The Tremor Tusk Elephants were impossible to miss.
They moved like walking mountains through the forest, bodies towering over twenty meters tall. Their skin was thick and ridged, colored like weathered stone. Each step sent tremors through the ground, cracking roots and compacting soil. Their tusks, six to seven meters long, curved forward like ancient siege weapons.
Entire herds moved slowly through the forest, stripping trees of leaves and bark with casual ease.
Little Shrubby slowed slightly as they passed one such herd.
"Big," he said appreciatively.
"Yes," Lin Mu replied. "And not something to provoke." he was especially wary of them.
Unlike the immortals in the city, these Tremor Tusk Elephants were no joke. Even the weakest among them were at the Fourth Tribulation Stage of the Immortal realm, and the strongest, who seemed to be the leader, was even a Seventh Tribulation Stage immortal beast.
It was clear that while in the Fifteen Ryze World, Human immortals might not have enough experts with strength, the same could not be said for the beasts who had been living here for far longer than them.
But just their strength wasn’t what made Lin Mu wary, as these were highly intelligent beasts. And while Lin Mu could certainly fight them, he did not want to provoke them for no reason. Thankfully, the elephants ignored them completely, their ancient eyes betraying neither fear nor interest.
As they continued deeper into the rainforest, the sense of scale only grew.

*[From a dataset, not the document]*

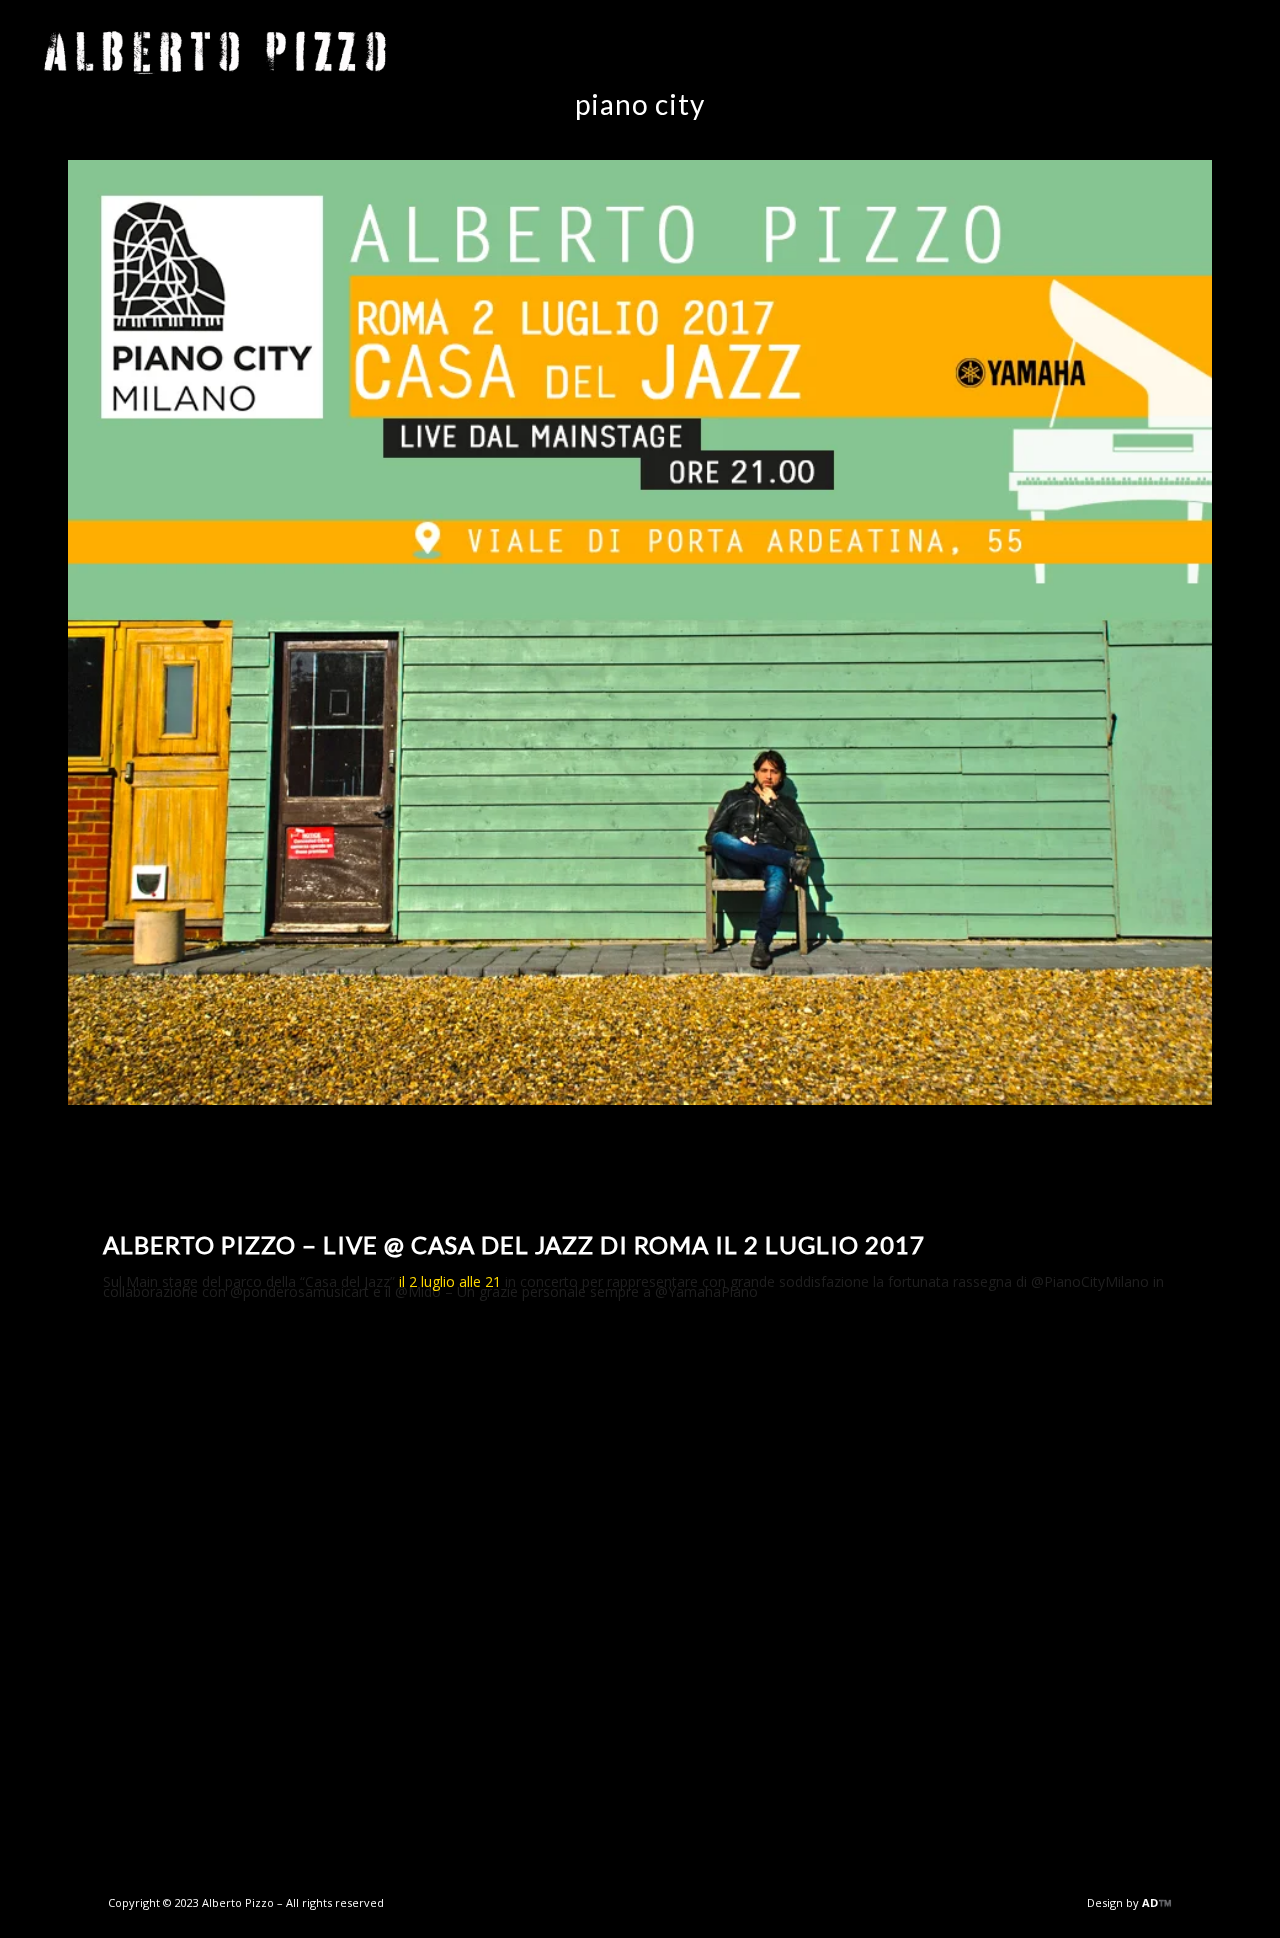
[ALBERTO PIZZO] (215, 53)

This was not just a forest.
It was a world within a world.
Alive, dangerous, and endlessly abundant.
For nearly a full week, Lin Mu and the others flew without pause through the Equatorial Rainforest.
Day and night blurred together beneath the endless canopy. The forest did not thin, nor did it repeat itself in any simple way. Every stretch of land felt subtly different from the last. The species of trees shifted. The density of vines changed. The balance of beasts tilted between predator and prey.

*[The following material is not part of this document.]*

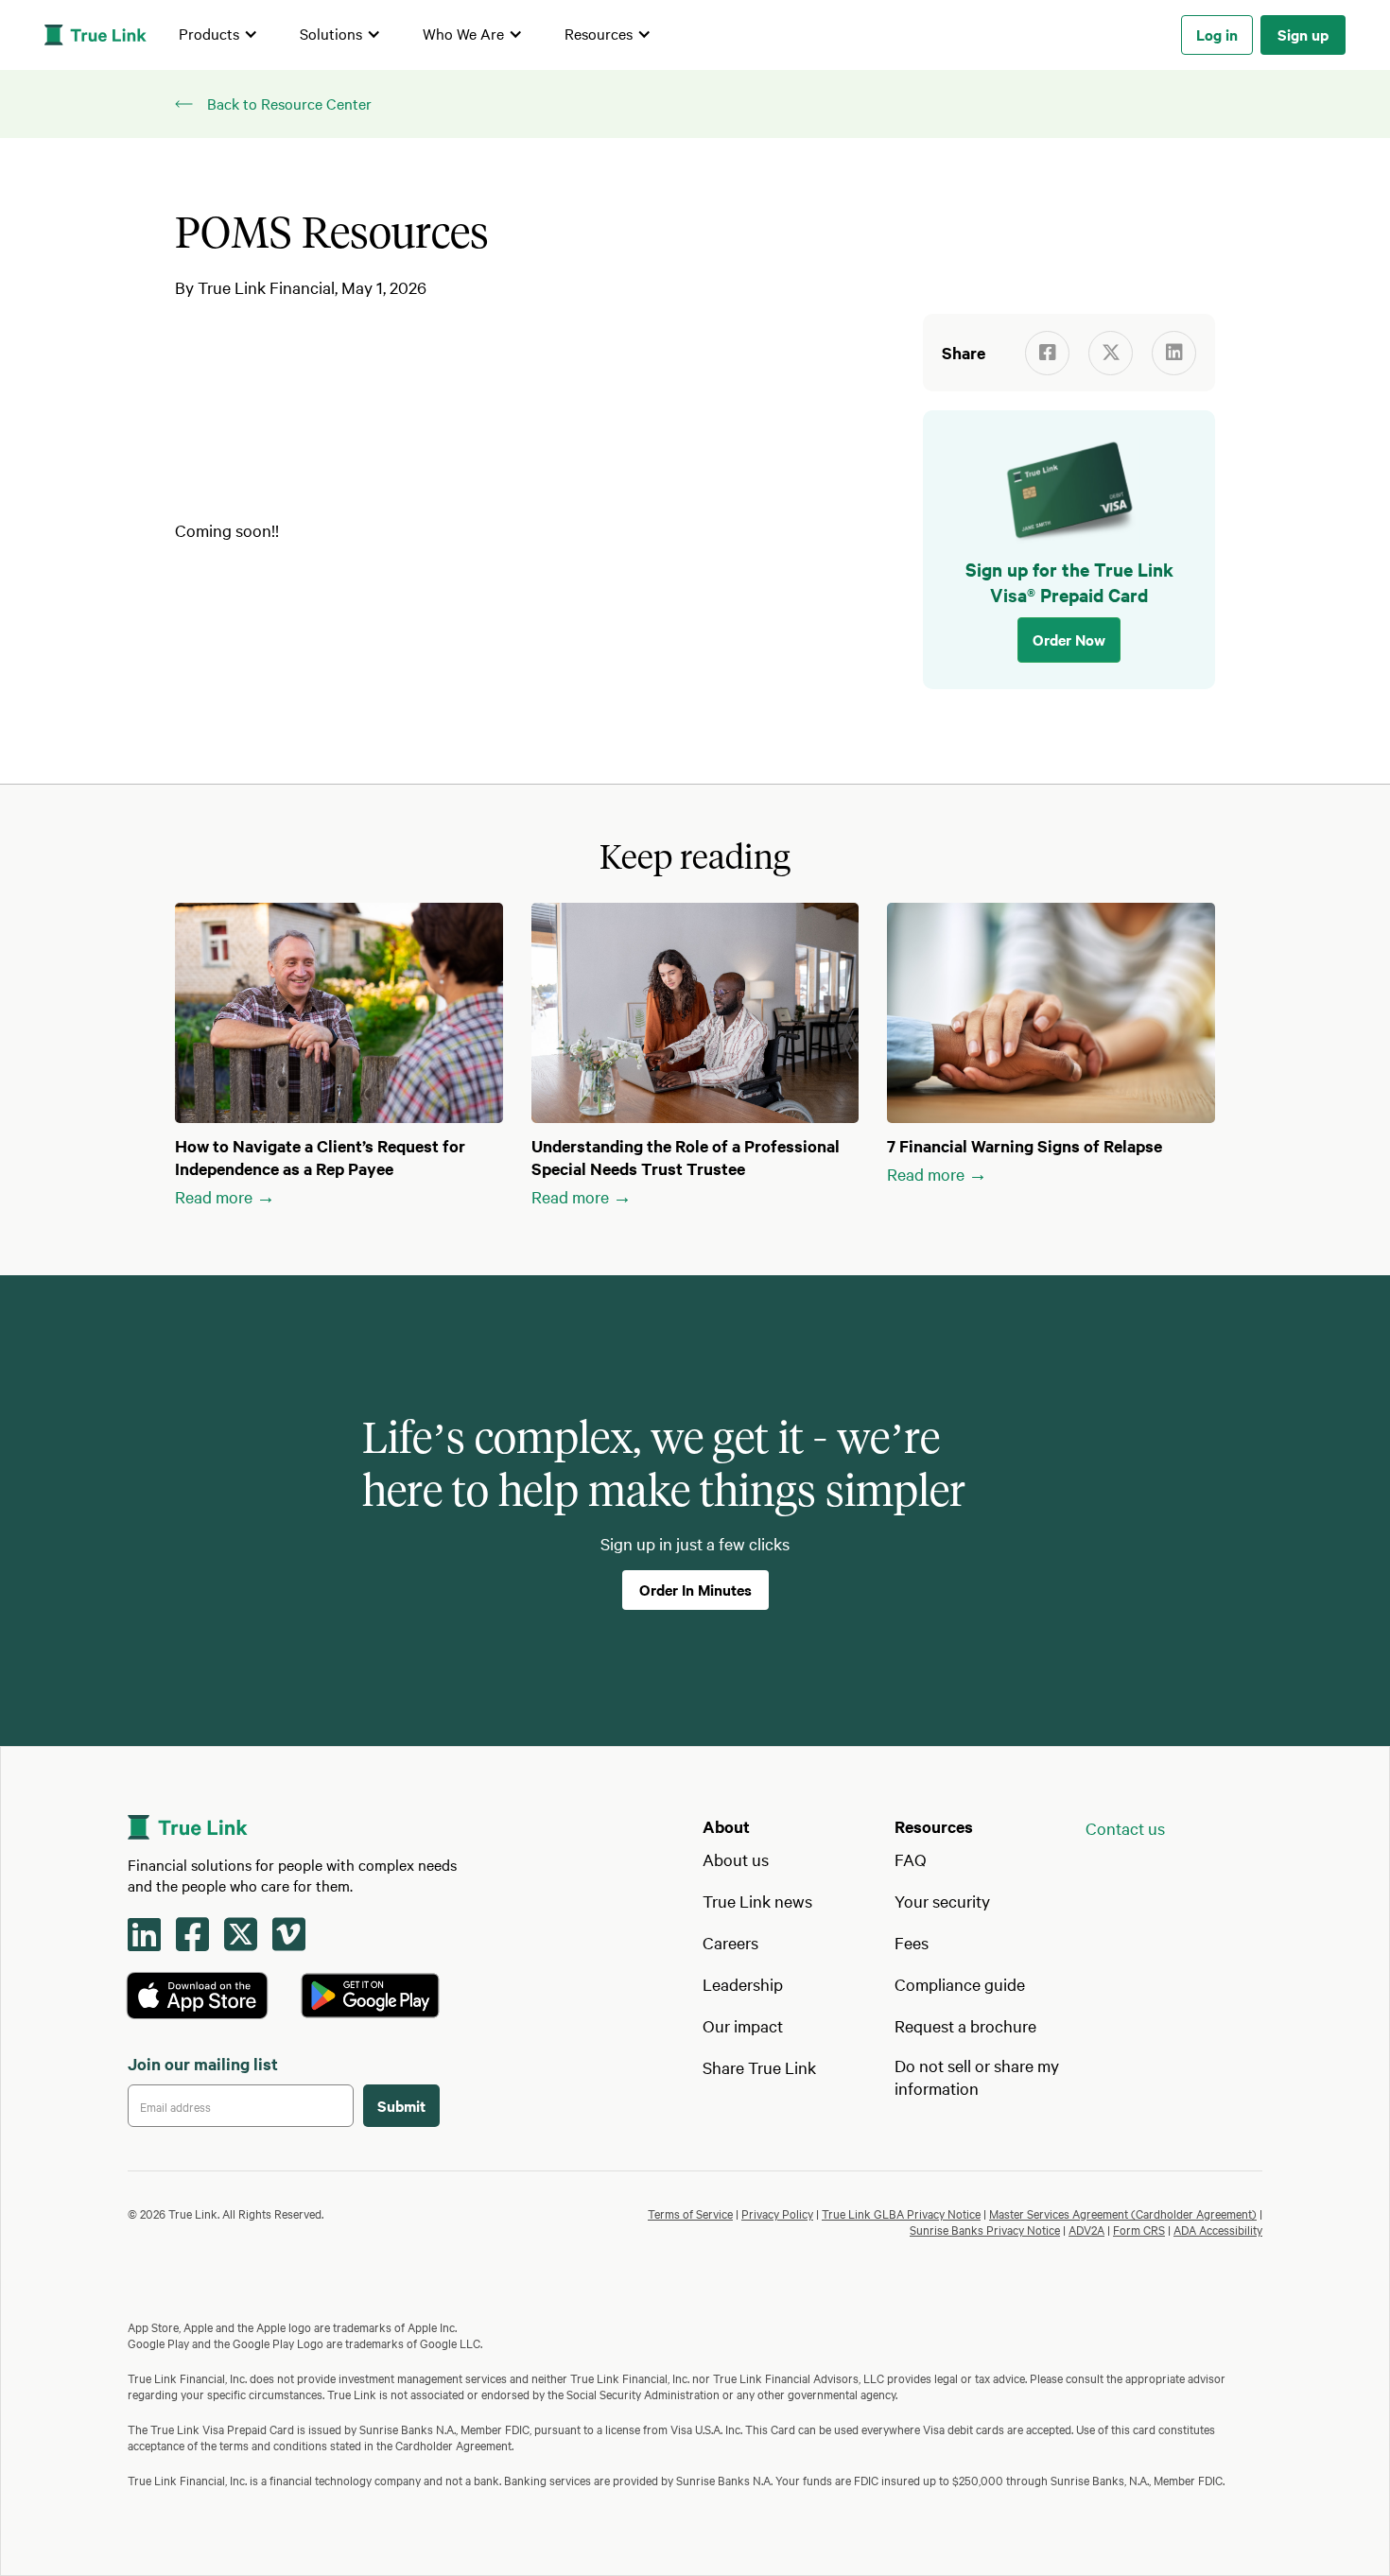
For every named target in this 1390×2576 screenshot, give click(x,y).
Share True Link (759, 2067)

At first, the journey was uneventful.
Little Shrubby sprinted above the treetops when he could, and when the canopy grew too dense, he ran through it instead, snapping branches thicker than city walls with ease. The forest responded quickly, closing behind them as if they had never passed through at all.
On the third day, that changed.
A massive shadow burst upward from the trees ahead of them, scales glistening like wet jade. It was a Forest Coil Lesser Basilisk, its long serpentine body wrapped in bark-like plates, eyes glowing with dull yellow light.
It did not roar.
It struck.
Its jaws snapped toward Little Shrubby’s neck, fangs dripping with paralytic venom strong enough to immobilize most immortals instantly.
The air split.
Lin Mu’s sword flashed once.
There was no dramatic exchange, no prolonged struggle. The basilisk’s head separated cleanly from its body, momentum carrying it forward another dozen meters before it finally crashed through the canopy below.
The rest of the corpse followed shortly after.
Little Shrubby barely slowed down.
"...That one smelled good," he muttered.
Lin Mu nodded. "We’ll take it."
And they did.
That was the pattern for the next several days, repeating over and over again.